[PROBLEM] Transcribe, exactly as they appear, only the lines from the one holding "Dates / Deadlines (195, 754)" through the end of the entries below.
○ ○ ○ ○ ○ ○ ○
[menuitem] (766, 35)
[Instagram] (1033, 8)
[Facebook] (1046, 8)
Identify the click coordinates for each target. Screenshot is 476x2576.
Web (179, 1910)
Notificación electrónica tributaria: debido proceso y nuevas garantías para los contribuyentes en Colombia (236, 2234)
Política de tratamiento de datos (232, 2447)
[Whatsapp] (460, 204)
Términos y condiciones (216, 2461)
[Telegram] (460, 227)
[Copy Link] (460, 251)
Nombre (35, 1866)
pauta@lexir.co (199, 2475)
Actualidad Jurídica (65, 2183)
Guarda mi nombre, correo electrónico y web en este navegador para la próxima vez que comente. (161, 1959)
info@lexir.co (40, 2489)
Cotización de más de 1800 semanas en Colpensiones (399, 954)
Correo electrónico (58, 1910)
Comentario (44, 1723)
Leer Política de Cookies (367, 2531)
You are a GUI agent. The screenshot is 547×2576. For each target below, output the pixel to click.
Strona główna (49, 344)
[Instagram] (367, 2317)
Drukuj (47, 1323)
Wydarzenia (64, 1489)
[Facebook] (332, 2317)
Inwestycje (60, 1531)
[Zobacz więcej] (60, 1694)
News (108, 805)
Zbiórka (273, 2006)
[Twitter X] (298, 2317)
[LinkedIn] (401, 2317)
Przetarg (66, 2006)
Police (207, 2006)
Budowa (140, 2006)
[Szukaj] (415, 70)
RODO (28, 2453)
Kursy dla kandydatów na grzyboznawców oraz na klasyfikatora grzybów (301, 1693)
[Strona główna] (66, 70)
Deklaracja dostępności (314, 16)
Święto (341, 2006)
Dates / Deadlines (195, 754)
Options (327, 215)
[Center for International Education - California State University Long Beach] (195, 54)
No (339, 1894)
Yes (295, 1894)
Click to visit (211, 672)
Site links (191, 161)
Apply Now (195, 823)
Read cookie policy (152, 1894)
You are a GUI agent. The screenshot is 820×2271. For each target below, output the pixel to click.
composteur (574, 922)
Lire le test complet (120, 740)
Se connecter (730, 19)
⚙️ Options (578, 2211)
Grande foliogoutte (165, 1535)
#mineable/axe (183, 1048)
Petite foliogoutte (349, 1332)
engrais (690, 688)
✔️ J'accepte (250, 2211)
○ ○ ○ ○ ○ ○ ○
[RESULT FOR THIS EXERCISE]
Dates / Deadlines (195, 754)
Options (327, 215)
[Center for International Education - California State University Long Beach] (195, 54)
No (339, 1894)
Yes (295, 1894)
Click to visit (211, 672)
Site links (191, 161)
Apply Now (195, 823)
Read cookie policy (152, 1894)
You are a GUI agent. The screenshot is 820×2271. For each target below, output the pixel to click.
composteur (574, 922)
Lire le test complet (120, 740)
Se connecter (730, 19)
⚙️ Options (578, 2211)
Grande foliogoutte (165, 1535)
#mineable/axe (183, 1048)
Petite foliogoutte (349, 1332)
engrais (690, 688)
✔️ J'accepte (250, 2211)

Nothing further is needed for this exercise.